DATA TO USE —
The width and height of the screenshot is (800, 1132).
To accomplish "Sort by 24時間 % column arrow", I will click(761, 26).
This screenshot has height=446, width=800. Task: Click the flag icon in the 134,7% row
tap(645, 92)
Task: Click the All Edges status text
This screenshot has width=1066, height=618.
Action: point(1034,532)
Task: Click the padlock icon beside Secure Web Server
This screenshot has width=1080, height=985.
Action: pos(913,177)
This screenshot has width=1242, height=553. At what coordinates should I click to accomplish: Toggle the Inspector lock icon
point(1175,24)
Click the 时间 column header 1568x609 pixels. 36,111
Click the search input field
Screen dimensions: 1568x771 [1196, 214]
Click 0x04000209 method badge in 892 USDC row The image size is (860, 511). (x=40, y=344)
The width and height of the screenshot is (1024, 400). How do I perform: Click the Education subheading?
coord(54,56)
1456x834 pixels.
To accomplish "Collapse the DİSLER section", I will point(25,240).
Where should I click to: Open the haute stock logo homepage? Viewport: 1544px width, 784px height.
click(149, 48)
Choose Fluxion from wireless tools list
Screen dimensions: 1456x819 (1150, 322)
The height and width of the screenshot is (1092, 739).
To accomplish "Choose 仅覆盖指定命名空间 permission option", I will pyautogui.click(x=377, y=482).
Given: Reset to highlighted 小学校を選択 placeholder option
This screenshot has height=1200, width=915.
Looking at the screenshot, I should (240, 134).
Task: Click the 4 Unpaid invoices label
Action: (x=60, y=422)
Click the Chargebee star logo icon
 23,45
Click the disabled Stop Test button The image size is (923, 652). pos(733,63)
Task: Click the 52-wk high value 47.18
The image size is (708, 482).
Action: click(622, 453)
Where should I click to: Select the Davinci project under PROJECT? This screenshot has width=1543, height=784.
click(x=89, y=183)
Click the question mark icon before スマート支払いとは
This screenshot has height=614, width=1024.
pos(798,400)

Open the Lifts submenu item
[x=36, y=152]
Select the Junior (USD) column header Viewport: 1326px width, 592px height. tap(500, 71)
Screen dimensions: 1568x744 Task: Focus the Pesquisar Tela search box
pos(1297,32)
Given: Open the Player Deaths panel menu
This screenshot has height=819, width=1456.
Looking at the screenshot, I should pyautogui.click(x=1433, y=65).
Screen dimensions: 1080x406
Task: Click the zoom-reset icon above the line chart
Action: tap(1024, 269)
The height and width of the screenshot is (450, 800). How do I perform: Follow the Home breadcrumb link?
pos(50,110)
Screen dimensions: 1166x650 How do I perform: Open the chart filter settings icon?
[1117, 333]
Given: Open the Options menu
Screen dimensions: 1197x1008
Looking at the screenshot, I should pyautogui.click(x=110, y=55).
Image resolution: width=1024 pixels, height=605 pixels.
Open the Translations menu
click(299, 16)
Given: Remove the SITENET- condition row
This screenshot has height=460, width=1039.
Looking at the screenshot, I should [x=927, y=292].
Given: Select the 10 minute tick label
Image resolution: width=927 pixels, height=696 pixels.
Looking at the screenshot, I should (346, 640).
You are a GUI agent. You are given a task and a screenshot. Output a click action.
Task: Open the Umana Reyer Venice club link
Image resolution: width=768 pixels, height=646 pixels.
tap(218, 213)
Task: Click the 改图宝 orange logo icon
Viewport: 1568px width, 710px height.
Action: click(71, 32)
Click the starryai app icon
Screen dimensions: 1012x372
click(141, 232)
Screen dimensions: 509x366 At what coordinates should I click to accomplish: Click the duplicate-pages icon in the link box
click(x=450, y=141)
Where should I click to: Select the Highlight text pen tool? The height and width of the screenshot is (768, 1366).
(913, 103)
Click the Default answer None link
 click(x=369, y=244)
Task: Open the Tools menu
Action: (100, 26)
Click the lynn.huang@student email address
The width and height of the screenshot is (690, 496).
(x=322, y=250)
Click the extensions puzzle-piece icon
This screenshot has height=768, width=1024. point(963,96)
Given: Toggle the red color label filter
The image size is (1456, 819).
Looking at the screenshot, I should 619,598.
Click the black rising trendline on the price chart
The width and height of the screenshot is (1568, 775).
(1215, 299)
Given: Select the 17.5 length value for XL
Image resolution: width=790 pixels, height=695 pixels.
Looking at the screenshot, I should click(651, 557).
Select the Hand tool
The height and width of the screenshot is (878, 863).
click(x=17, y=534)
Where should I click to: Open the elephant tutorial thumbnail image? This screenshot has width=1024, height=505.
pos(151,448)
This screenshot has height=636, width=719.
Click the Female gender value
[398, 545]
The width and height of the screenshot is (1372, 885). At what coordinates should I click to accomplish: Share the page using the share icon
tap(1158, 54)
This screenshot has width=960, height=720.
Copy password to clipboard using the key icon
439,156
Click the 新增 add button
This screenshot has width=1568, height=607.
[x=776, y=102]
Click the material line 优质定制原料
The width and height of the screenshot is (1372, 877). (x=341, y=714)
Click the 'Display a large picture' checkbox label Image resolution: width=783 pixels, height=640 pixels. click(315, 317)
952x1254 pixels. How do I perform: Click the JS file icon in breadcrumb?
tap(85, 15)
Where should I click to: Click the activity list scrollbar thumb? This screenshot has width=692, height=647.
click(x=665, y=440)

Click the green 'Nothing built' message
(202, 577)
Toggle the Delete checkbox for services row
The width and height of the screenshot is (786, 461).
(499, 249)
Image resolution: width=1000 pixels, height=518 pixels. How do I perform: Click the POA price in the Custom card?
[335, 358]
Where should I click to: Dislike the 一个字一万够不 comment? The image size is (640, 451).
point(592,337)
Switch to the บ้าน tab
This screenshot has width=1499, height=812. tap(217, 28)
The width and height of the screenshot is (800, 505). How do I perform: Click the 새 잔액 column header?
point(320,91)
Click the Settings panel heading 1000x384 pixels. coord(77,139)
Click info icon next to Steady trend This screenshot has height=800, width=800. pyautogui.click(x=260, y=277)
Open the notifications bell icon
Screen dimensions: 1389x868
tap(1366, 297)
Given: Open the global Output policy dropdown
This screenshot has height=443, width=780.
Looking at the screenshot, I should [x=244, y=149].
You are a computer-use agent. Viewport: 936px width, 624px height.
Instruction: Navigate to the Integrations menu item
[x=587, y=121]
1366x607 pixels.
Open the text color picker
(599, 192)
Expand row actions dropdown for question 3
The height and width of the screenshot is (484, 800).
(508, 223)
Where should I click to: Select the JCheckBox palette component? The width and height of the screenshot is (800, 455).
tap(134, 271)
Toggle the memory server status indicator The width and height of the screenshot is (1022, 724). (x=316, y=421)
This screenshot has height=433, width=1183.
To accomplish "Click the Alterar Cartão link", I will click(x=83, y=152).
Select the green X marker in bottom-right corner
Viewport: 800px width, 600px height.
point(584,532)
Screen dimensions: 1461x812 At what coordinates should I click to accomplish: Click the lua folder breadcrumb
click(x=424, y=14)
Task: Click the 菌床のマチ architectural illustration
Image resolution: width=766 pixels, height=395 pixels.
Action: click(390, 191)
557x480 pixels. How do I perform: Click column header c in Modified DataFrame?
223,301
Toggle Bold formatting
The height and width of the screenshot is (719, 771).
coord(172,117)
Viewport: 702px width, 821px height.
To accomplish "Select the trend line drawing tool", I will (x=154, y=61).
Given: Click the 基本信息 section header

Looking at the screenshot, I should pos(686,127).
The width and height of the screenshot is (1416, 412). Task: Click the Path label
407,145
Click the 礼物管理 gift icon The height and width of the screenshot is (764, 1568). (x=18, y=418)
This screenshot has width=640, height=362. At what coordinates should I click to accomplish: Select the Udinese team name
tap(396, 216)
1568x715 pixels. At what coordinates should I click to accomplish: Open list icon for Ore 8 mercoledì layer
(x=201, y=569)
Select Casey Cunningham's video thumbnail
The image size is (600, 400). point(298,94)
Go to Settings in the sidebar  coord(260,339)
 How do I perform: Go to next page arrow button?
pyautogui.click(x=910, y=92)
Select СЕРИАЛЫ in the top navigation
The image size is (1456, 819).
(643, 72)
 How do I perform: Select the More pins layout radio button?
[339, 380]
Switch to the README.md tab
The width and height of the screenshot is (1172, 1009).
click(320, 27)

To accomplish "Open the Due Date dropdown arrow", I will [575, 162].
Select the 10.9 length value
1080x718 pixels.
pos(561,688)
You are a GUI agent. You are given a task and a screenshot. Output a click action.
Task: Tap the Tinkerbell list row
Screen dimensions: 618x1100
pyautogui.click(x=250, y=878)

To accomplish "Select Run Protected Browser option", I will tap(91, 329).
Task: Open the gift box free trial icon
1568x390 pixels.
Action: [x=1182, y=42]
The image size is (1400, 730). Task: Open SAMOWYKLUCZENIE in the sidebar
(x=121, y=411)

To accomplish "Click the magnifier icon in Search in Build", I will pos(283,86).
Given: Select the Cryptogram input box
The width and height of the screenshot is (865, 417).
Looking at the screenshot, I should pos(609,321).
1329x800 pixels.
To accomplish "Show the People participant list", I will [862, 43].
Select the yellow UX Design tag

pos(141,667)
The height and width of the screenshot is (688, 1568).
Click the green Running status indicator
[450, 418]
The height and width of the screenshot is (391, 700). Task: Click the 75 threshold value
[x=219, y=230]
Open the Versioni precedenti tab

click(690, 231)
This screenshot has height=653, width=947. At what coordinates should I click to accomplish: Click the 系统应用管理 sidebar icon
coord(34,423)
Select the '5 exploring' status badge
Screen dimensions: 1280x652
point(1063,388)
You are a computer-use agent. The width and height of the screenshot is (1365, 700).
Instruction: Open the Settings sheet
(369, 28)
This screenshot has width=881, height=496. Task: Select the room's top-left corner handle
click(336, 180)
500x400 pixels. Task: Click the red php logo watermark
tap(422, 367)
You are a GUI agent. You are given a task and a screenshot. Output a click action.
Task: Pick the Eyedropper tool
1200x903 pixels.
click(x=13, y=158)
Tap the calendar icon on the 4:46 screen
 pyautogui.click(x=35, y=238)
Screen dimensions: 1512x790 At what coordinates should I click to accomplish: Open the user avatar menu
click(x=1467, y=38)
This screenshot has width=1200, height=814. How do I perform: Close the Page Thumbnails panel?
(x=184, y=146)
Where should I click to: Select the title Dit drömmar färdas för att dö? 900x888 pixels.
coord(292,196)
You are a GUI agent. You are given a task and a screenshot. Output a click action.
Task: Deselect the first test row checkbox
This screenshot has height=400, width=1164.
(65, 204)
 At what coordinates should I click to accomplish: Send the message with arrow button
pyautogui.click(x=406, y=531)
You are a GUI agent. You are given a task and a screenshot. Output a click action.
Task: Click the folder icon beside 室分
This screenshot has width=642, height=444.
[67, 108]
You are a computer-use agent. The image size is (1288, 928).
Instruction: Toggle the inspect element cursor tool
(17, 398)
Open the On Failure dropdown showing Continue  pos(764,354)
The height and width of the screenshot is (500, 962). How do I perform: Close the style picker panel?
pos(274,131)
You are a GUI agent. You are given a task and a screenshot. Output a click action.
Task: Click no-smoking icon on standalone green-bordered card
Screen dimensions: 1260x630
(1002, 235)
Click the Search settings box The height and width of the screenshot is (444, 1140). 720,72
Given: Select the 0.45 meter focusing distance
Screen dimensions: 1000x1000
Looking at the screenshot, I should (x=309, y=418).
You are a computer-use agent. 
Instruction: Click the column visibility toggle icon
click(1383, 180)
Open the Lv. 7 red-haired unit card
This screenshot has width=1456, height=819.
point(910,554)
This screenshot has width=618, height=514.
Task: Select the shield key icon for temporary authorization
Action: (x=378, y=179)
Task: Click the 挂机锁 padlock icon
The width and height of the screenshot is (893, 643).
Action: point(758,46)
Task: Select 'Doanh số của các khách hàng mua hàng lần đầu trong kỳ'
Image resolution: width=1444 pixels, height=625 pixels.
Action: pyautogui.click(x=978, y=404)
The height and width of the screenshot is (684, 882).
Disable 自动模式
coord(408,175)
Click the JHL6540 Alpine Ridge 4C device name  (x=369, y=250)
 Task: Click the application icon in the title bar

WHAT YOU NEED TO DO —
Please lay out the data as a Markdown table with columns "Row" and "Line", starting at the line containing "The height and width of the screenshot is (684, 882)." and ending at the end of the data. Number each line and leave out blank lines.

COMPLETED EXERCISE —
| Row | Line |
|---|---|
| 1 | The height and width of the screenshot is (684, 882). |
| 2 | Disable 自动模式 |
| 3 | coord(408,175) |
| 4 | Click the JHL6540 Alpine Ridge 4C device name  (x=369, y=250) |
| 5 |  Task: Click the application icon in the title bar |